Stored data entries:

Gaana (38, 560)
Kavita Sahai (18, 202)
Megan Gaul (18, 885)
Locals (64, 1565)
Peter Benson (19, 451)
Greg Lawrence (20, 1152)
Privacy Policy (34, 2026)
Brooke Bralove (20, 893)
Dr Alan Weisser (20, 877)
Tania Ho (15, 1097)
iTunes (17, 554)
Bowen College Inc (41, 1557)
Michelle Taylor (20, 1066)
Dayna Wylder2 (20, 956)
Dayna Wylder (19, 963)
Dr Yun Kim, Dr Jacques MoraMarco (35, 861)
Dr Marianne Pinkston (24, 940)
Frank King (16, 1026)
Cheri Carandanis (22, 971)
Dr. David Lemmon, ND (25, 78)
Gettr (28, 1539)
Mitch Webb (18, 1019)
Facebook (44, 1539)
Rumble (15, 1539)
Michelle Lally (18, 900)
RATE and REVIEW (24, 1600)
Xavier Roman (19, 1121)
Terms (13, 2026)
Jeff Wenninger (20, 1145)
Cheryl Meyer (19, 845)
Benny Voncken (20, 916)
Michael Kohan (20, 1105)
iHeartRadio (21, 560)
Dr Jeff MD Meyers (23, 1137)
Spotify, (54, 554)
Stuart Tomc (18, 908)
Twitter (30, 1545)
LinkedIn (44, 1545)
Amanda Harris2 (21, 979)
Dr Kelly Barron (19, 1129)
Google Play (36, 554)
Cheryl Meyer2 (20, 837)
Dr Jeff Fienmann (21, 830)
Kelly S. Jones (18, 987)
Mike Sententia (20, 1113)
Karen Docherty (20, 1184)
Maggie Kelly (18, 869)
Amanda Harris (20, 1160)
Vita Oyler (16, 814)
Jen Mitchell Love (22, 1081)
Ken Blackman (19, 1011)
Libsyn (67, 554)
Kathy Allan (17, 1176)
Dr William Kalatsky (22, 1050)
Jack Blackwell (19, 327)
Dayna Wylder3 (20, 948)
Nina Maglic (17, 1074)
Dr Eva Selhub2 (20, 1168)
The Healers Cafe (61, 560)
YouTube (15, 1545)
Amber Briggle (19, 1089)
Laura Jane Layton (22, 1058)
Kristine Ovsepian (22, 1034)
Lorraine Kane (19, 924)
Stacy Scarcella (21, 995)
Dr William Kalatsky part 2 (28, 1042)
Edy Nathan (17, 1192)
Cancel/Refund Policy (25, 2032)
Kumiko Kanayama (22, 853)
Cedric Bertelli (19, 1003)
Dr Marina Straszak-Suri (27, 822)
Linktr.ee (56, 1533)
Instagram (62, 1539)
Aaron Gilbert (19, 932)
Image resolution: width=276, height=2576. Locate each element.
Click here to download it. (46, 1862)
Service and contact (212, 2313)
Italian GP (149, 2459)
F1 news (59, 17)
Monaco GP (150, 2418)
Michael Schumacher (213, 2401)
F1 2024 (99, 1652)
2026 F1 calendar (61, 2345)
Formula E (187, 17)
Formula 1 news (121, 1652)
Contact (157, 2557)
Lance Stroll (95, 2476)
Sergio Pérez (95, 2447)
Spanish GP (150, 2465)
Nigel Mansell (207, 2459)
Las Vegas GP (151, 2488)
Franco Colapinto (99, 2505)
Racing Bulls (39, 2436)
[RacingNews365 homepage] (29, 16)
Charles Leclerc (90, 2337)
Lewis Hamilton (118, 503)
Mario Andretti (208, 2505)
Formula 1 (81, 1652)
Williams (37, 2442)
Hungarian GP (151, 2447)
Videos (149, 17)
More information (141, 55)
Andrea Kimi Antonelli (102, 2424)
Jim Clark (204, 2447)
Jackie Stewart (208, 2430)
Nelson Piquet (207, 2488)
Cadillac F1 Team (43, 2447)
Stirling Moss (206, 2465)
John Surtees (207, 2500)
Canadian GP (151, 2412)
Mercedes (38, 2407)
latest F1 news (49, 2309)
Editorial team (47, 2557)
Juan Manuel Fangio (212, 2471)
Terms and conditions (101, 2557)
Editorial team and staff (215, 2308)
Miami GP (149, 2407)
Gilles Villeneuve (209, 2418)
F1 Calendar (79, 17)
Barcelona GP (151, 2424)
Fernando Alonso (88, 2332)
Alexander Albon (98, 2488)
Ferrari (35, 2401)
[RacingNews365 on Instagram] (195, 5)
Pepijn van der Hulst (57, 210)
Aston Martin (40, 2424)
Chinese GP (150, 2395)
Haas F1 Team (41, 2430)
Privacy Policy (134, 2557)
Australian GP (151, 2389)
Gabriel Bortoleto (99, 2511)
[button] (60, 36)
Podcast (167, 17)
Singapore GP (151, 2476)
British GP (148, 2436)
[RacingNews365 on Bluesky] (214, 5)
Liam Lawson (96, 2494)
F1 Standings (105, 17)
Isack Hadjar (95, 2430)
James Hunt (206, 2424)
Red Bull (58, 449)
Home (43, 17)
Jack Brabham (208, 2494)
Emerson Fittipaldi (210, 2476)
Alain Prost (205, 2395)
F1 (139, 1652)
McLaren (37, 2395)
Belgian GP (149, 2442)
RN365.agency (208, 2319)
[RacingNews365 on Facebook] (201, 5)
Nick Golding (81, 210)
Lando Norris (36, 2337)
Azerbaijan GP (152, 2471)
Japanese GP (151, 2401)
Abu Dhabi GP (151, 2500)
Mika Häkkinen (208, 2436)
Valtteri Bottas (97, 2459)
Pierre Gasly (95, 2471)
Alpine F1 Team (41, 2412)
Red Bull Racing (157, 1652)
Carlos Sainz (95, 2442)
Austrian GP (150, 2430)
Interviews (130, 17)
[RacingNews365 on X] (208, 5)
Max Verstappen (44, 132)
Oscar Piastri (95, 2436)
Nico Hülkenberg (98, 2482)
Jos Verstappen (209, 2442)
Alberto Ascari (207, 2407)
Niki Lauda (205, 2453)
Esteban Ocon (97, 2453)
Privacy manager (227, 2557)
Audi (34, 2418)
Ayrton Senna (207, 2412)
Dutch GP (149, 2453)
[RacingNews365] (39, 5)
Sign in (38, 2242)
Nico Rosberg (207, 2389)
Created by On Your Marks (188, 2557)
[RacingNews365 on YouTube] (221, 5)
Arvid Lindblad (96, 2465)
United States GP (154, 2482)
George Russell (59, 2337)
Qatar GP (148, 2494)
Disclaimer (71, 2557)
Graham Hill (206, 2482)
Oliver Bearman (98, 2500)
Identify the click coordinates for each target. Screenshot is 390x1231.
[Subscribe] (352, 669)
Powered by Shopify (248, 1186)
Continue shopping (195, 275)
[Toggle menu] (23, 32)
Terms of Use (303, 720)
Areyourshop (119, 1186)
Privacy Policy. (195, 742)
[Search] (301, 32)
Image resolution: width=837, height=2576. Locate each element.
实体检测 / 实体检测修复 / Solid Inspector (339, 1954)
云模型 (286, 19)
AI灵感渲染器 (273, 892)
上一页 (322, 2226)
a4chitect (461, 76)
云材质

Activity: Keeping every character as it is, restate the lines above that run from the line with "Cheryl Meyer2 (20, 837)" through the line with "Kathy Allan (17, 1176)", both included, and nothing else.

Problem solution:
Cheryl Meyer2 (20, 837)
Dr Jeff Fienmann (21, 830)
Kelly S. Jones (18, 987)
Mike Sententia (20, 1113)
Karen Docherty (20, 1184)
Maggie Kelly (18, 869)
Amanda Harris (20, 1160)
Vita Oyler (16, 814)
Jen Mitchell Love (22, 1081)
Ken Blackman (19, 1011)
Libsyn (67, 554)
Kathy Allan (17, 1176)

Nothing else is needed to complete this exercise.